» **Work instruction**
After locating the line with "Given: Open the Prey Checklist talent" in the entries below, set down exactly that line and each one after it to the end, skipping pictures.

Stored data entries:

::::

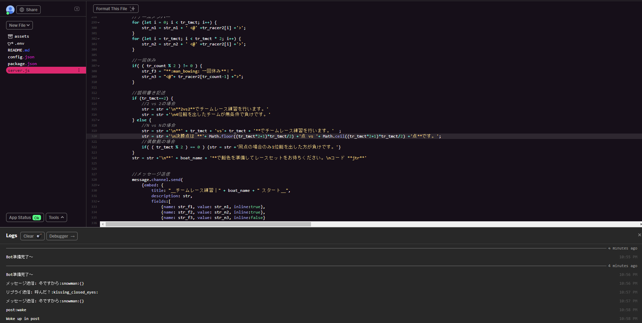Click the sparkle icon on Format This File
The image size is (642, 323).
[132, 9]
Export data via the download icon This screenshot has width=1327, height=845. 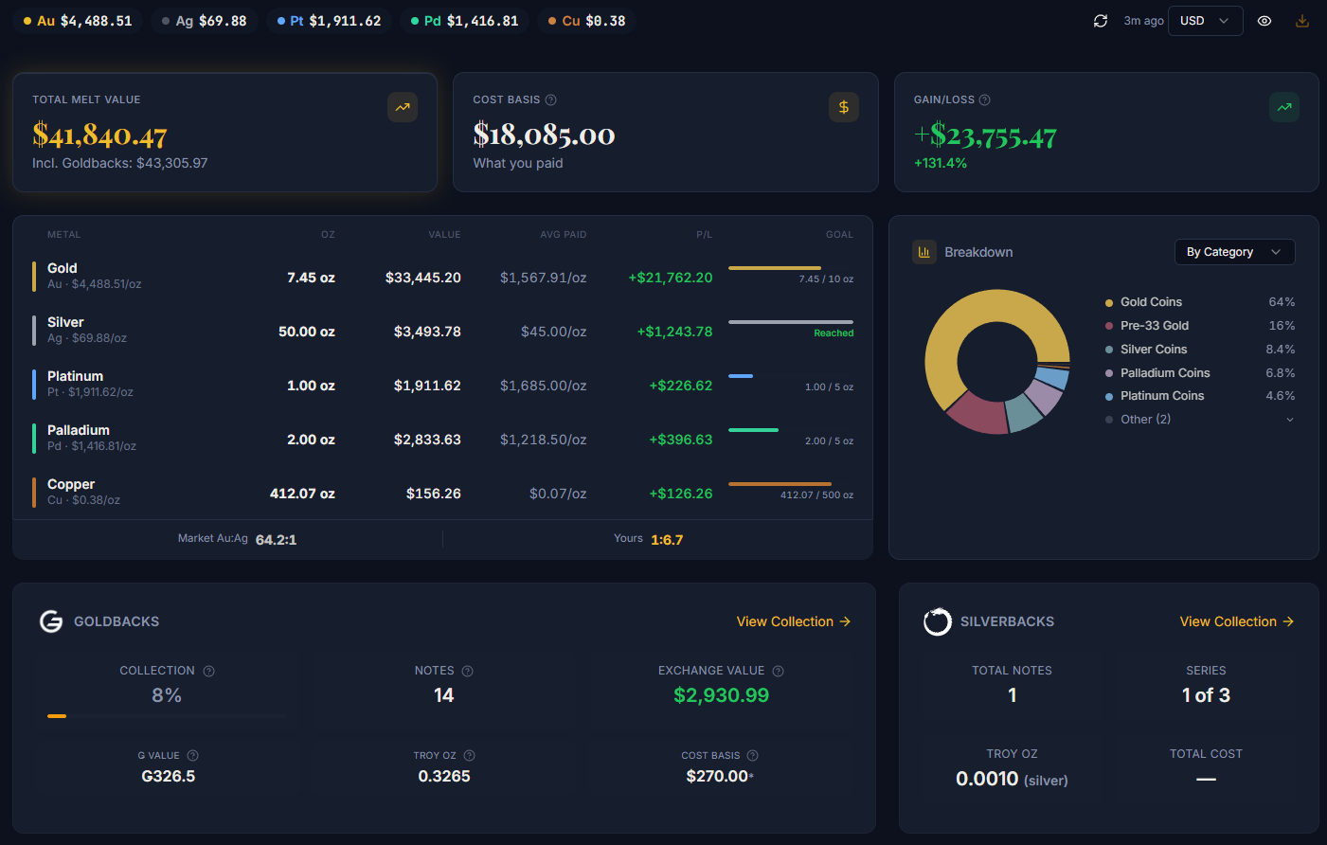[x=1301, y=20]
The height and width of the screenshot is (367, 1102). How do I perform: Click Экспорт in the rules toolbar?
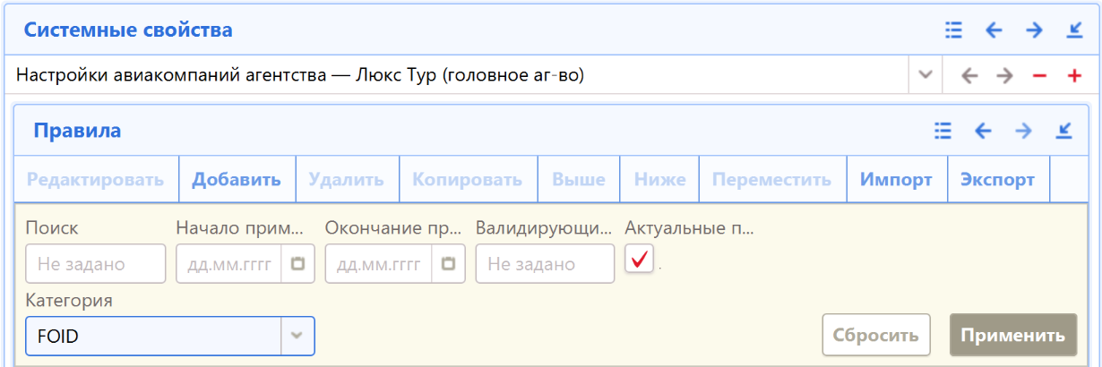[x=997, y=179]
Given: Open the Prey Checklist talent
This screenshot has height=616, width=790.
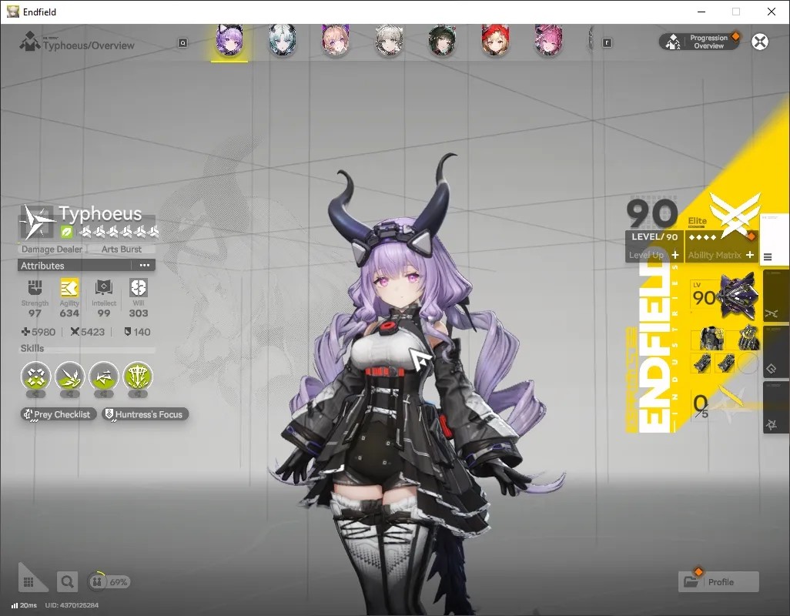Looking at the screenshot, I should [58, 414].
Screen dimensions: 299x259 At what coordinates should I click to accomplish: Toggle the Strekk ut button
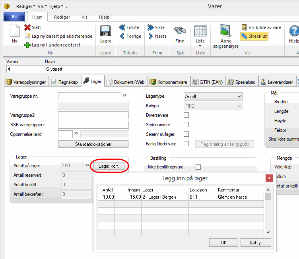click(254, 36)
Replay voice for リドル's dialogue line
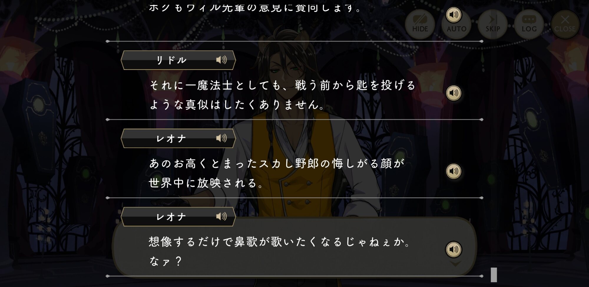This screenshot has height=287, width=589. [x=454, y=93]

::::

» **Exercise response**
Given: Open the Prey Checklist talent
This screenshot has height=616, width=790.
Looking at the screenshot, I should [58, 414].
Screen dimensions: 299x259 At what coordinates should I click to accomplish: Toggle the Strekk ut button
click(254, 36)
Replay voice for リドル's dialogue line
This screenshot has height=287, width=589. [x=454, y=93]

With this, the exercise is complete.